It’s the job of defense attorneys to provide a zealous defense of their clients. But that doesn’t excuse them from criticism when they cross the line.
That’s what happened this week when attorney Mark Eisenberg asked a Dane County sheriff’s deputy if he had heard complaints about Cynthia Arsnow riding her bike on Highway 14.
Arsnow rode her bike from her home on Madison’s East Side to her job in Cross Plains. It’s about a 20-mile trip one way and Arsnow took the most direct route, which is Highway 14. That’s a fairly highly trafficked road, but it has a wide paved shoulder and it’s relatively straight and flat. When you’re just trying to get to your job, it makes sense to take it.
Arsnow had every right to be there and there are no reports that she didn’t take every reasonable precaution. In fact, she made that trip for many years without incident.
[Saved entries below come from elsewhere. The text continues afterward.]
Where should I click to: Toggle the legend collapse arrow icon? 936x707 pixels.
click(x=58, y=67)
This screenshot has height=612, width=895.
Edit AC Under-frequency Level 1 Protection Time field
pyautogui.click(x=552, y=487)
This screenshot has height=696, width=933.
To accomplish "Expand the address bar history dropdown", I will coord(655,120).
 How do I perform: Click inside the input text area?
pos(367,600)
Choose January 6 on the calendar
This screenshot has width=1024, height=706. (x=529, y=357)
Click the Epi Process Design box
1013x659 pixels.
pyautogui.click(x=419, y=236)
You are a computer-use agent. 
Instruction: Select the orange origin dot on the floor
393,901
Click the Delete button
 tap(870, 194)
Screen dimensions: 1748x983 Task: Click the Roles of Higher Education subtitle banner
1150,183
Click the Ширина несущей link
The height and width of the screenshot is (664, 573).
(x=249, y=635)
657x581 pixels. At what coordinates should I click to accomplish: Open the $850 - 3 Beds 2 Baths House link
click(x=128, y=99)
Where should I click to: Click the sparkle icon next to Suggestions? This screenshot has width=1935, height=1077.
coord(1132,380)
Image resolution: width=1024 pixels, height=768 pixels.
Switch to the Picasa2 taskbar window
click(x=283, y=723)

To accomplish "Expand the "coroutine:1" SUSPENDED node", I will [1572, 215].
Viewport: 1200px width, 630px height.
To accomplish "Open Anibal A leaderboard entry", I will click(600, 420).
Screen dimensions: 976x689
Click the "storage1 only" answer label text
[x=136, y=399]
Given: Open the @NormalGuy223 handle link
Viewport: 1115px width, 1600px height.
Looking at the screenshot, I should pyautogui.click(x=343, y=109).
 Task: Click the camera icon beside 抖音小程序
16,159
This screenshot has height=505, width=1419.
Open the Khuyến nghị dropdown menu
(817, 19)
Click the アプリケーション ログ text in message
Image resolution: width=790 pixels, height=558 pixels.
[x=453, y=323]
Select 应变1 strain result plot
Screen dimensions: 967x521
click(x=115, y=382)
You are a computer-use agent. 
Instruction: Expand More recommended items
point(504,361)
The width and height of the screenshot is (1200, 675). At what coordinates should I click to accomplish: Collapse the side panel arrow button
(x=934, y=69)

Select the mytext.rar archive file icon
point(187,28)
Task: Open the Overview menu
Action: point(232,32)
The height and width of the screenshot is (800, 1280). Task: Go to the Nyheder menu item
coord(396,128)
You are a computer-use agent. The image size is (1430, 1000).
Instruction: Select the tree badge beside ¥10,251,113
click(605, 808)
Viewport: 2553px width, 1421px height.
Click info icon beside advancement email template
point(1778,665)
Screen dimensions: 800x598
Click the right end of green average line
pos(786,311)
Then last July Rollen J. Fries, a Mazomanie man, swerved onto the shoulder and killed her. His excuse was that he was reaching for something on the passenger’s seat. But did he do it intentionally, in a flash of road rage, irritated that a cyclist would dare to claim their legal space along his highway? Witnesses said that Arsnow had been clearly visible to other drivers along a straight stretch of the road before Fries swerved right into her.
Still, intentional homicide in a case like this would be very hard to prove. Instead, Fries is charged with homicide by negligent driving and he has now been ordered to stand trial for his actions. Our thanks go to the Dane County District Attorney and Sheriff’s Department for sticking with this case and bringing the charges they could. Now, unless there is a plea deal before trial, we’ll see what a jury decides.
This brings us to Eisenberg who according to press reports about a preliminary hearing asked a sheriff’s detective whether there had been any complaints in the past about Arsnow riding her bike along Highway 14. To his credit, Dane County Circuit Judge John Markson disallowed the question as not relevant to the preliminary hearing.
But, frankly, where does Eisenberg get off asking a question like that at all? We don’t know if there were complaints, but what if there had been? Arsnow was doing something both entirely legal and appropriate. Drivers do not own the road. The safe thing to do in this situation is simply to slow down and pass the cyclist with caution. It might cost three or four seconds on a trip.
Eisenberg’s question is indicative of a bigger problem in our society: the idea that a person riding a bicycle on a state highway is somehow responsible for her own death or injury should a driver hit them. It’s a classic case of blaming the victim.
Of course, we don’t know how Fries’ trial will turn out, but his lawyer is already guilty of ignorance.